Britain’s motives in the Middle East remain as they always were: to prop up or install pro-Western regimes like Saudi Arabia, the Gulf States and Egypt that can secure the oilfields for investment and profit, and deny free access to the strategically important region to its imperialist rivals, Russia and China.
Saudi Arabia, the deeply sectarian dictatorship which receives billions in military aid and weapons from the West and its arms manufacturers, is concurrently heading a coalition of Sunni Arab states to intervene in Yemen’s civil war. The UN accuses it of war crimes, deliberately bombing civilian targets and infrastructure.
The only reason you don’t see Yemeni refugees in Europe is that Saudi armed forces have holed them in on the southern tip of the peninsula. They have nowhere to go.

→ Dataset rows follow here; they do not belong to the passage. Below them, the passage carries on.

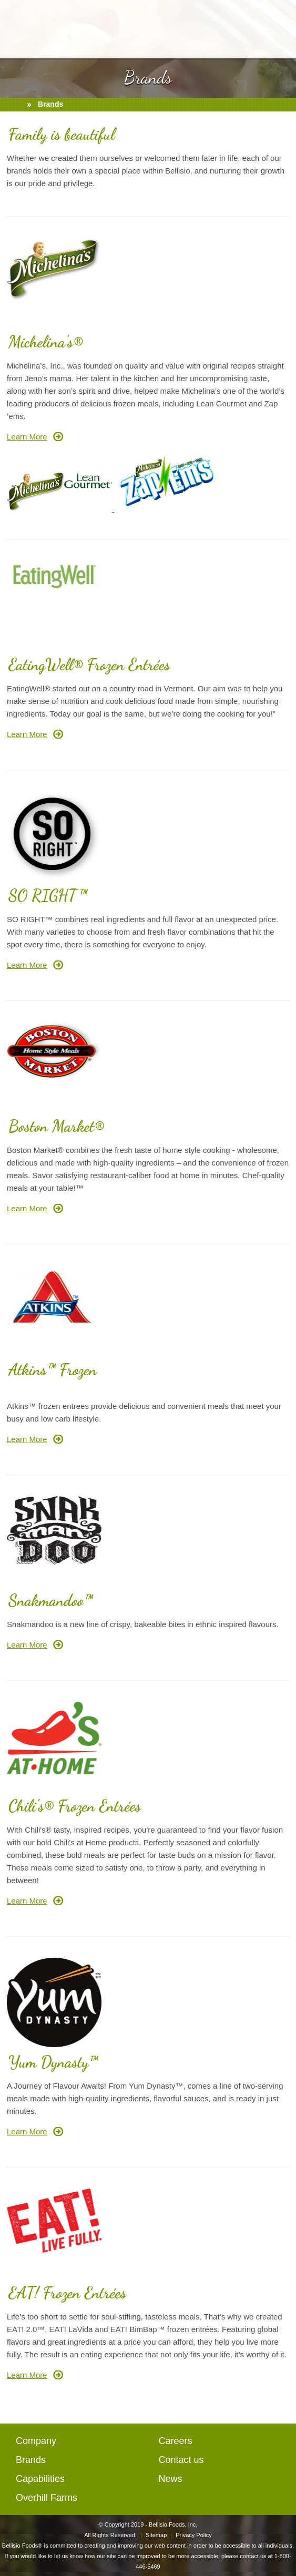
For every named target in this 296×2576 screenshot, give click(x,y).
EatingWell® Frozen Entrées (89, 664)
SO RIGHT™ (47, 895)
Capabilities (40, 2478)
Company (36, 2441)
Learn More (27, 436)
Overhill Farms (46, 2497)
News (170, 2478)
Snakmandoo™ (50, 1600)
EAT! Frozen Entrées (67, 2292)
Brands (31, 2460)
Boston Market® (56, 1126)
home (15, 104)
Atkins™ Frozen (52, 1369)
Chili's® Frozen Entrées (74, 1805)
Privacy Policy (193, 2535)
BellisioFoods (148, 29)
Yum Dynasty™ (53, 2061)
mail (282, 25)
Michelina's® (45, 341)
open (15, 25)
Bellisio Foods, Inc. (173, 2524)
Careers (175, 2441)
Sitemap (156, 2535)
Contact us (181, 2460)
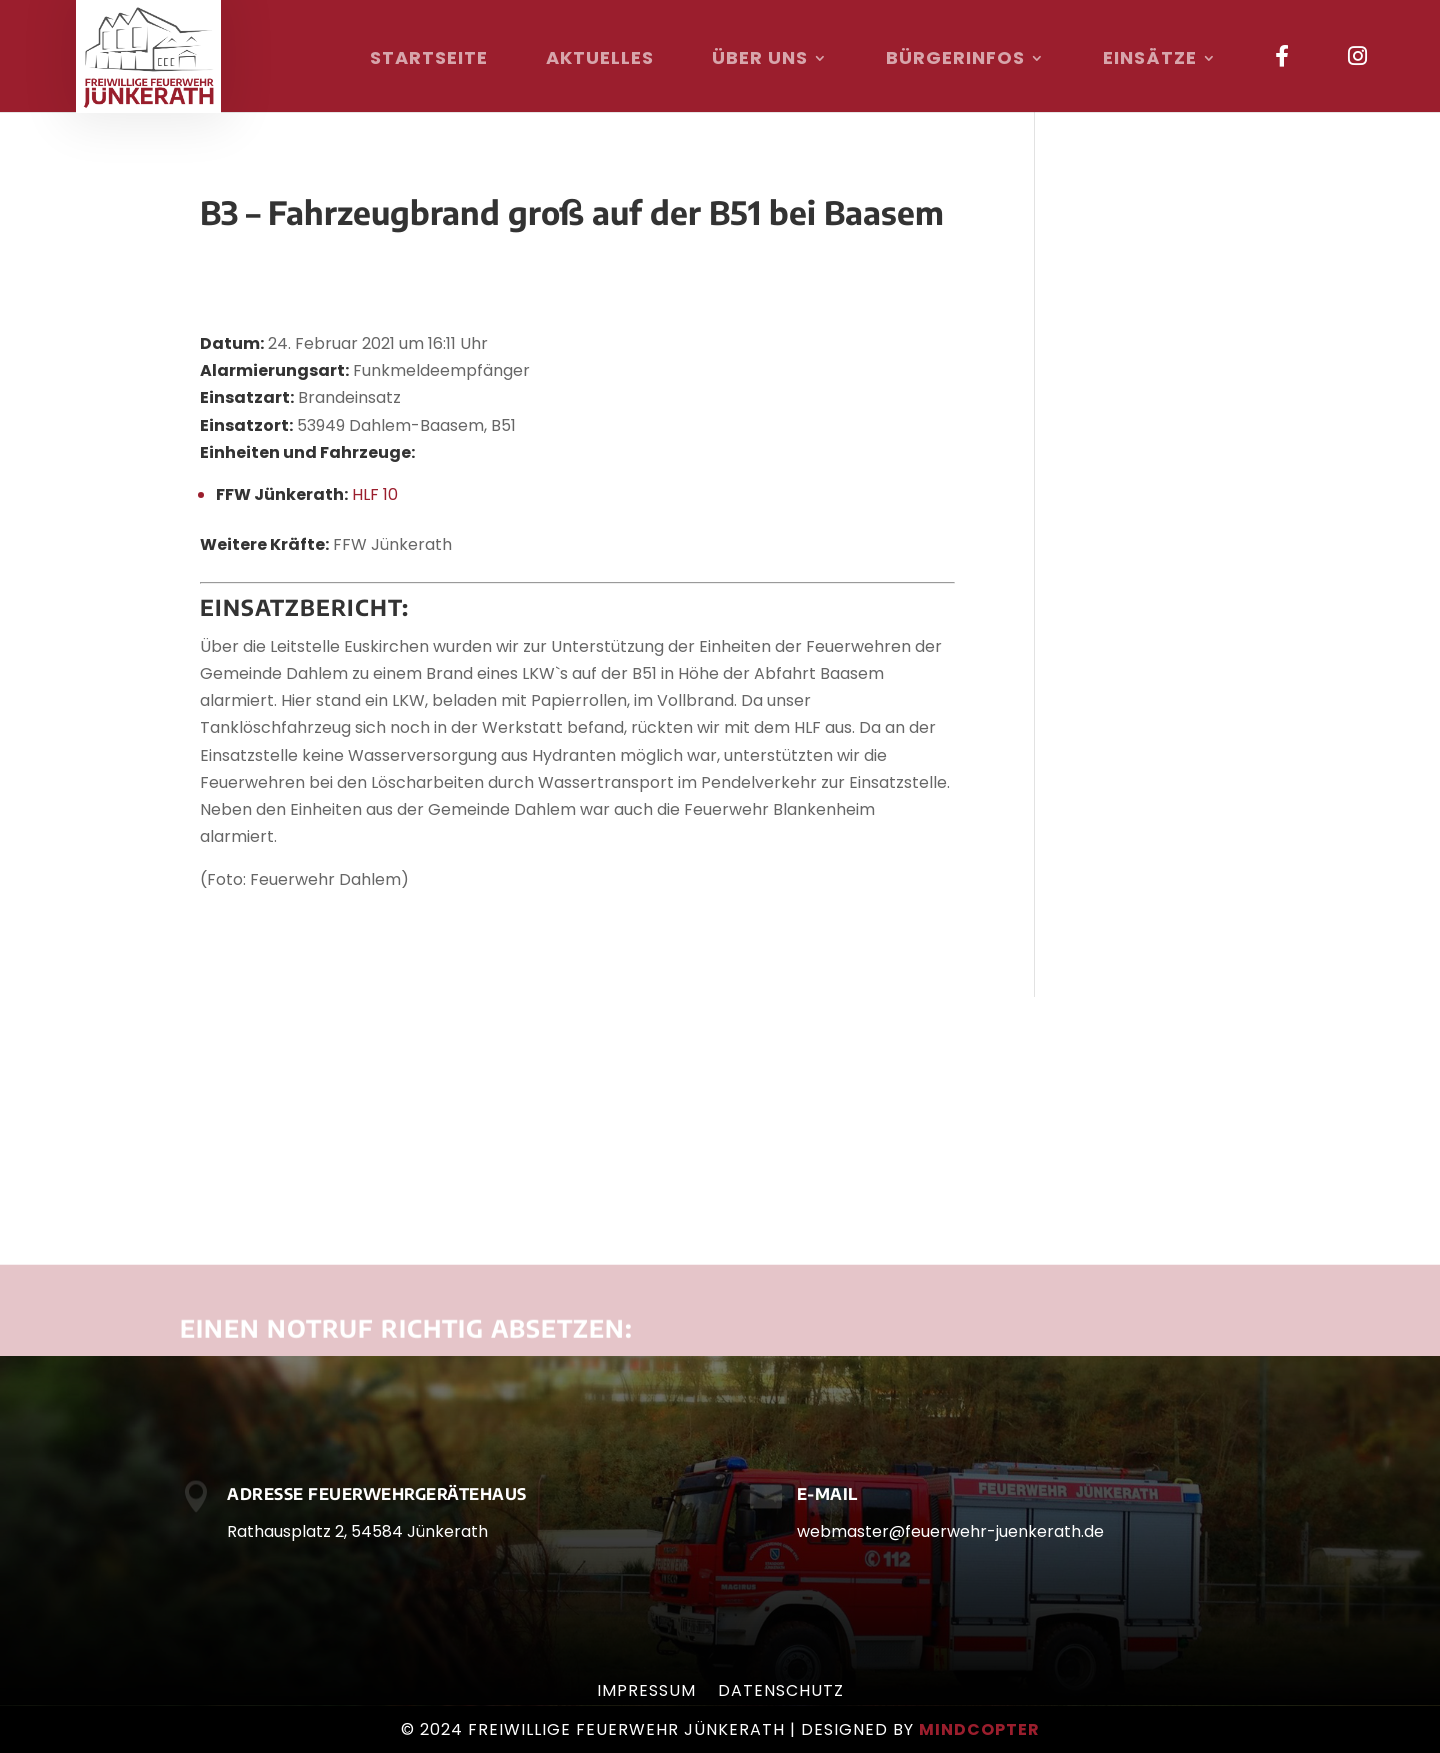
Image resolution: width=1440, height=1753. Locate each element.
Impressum (646, 1693)
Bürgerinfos (955, 60)
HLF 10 (375, 494)
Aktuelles (600, 60)
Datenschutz (781, 1693)
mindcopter (979, 1729)
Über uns (760, 60)
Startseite (429, 60)
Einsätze (1150, 60)
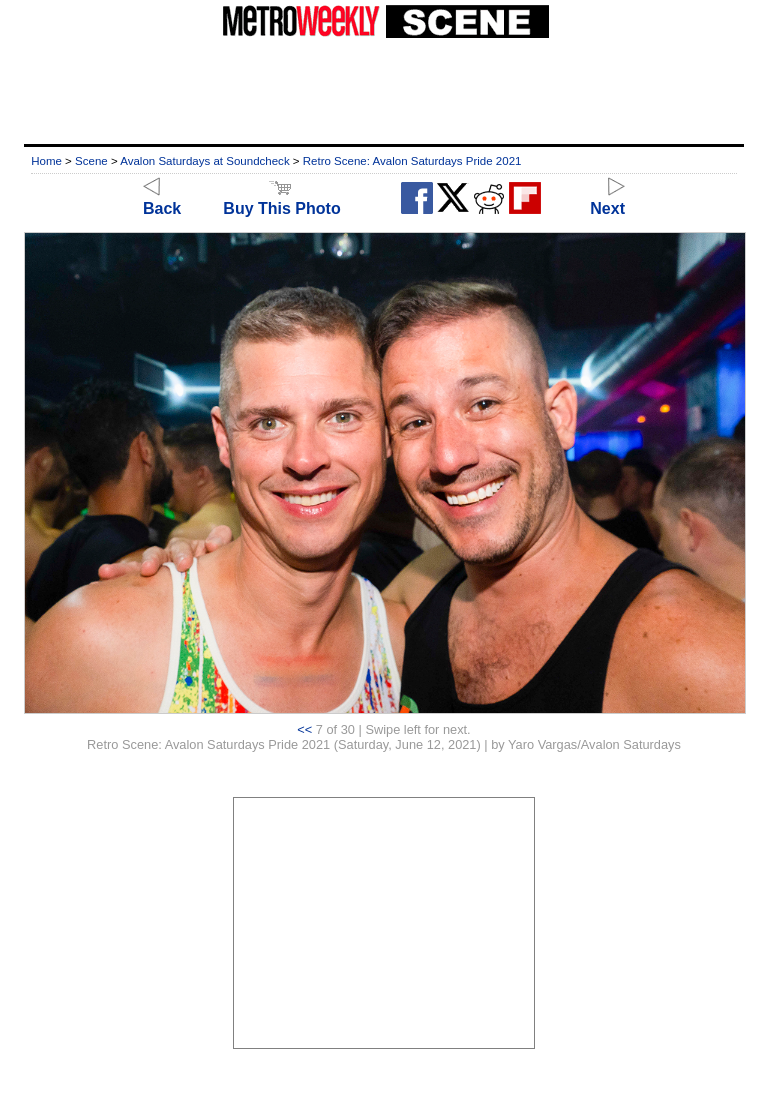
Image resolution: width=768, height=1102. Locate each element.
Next (607, 199)
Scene (91, 161)
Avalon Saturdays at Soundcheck (204, 161)
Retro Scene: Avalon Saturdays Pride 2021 (412, 161)
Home (46, 161)
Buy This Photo (281, 199)
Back (162, 199)
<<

The tragedy for the Syrians is that they live in a battleground between these rival powers. Russia back and arms the murderous Assad regime and America and its local allies fan the flames of Islamist terrorism until it turns on them. Those Syrian revolutionaries and Kurdish nationalists caught in the middle receive no support whatsoever.
Opposition
The response from Labour’s front bench has been totally inadequate. Acting leader Harriet Harman, following her discredited strategy of not opposing the Tories for fear this made Labour look too distinct from the winners of last May’s elections, said that the government was doing the “right thing”. Her only quibble was that 4,000 a year might be too low a figure.
In an attempt to boost her chances of topping the leadership poll, the Parliamentary Labour Party gave Yvette Cooper the honour of putting a number to this policy: 10,000 in the first year.
Two problems with this: first, 10,000 is clearly too low a figure to make any significant difference; second, Cooper has no track record in supporting migrants and asylum seekers – in fact she voted for every single Bill Tony Blair’s government introduced to tighten regulations and squeeze living standards for those claiming refuge.
It has to be said that even Jeremy Corbyn chose to sidestep the issue with vague remarks, rather than be seen to come out clearly in support of opening the borders.
The response of the working and popular classes, however, has been tremendous. The massive march in London on 12 September reflects the mass activity of thousands of people donating tents, clothing and medical supplies, and making the journey to Calais to deliver them.
In the process, hundreds of new activists are meeting migrants and refugees, hearing their stories and learning that this is not an isolated moment or reducible to Syria; “migrants” from Iraq, Afghanistan, Sudan and Eritrea are also deserving of a welcome and a safe home in the UK, and the right to work, settle and raise their families here.
As well as schools, churches and mosques, socialist organisations and trade union branches have been central to this upsurge of charity. The task now is to translate this into real, lasting solidarity.
Trade unionists and socialists must link up with the migrant and refugee organisations in the camps, providing European working class support – and cover – for their protest actions. They should contact and support sister organisations in Calais, France and the rest of Europe in any actions they can take to highlight the plight of the refugees, including strikes and mass demos.
Finally, the Labour Party should urgently review its policy – not through cossetted forums, nor under the hegemony of the unrepresentative MPs – but through a grassroots discussion in the wards, constituencies and affiliated union branches.
In this debate thrown up by the crisis, socialists should argue for:
• No immigration controls – all refugees welcome here
• For all migrants to enjoy full citizenship, the right to work and to vote
• No to military action in the Middle East – troops, aircraft and ships out of the region now.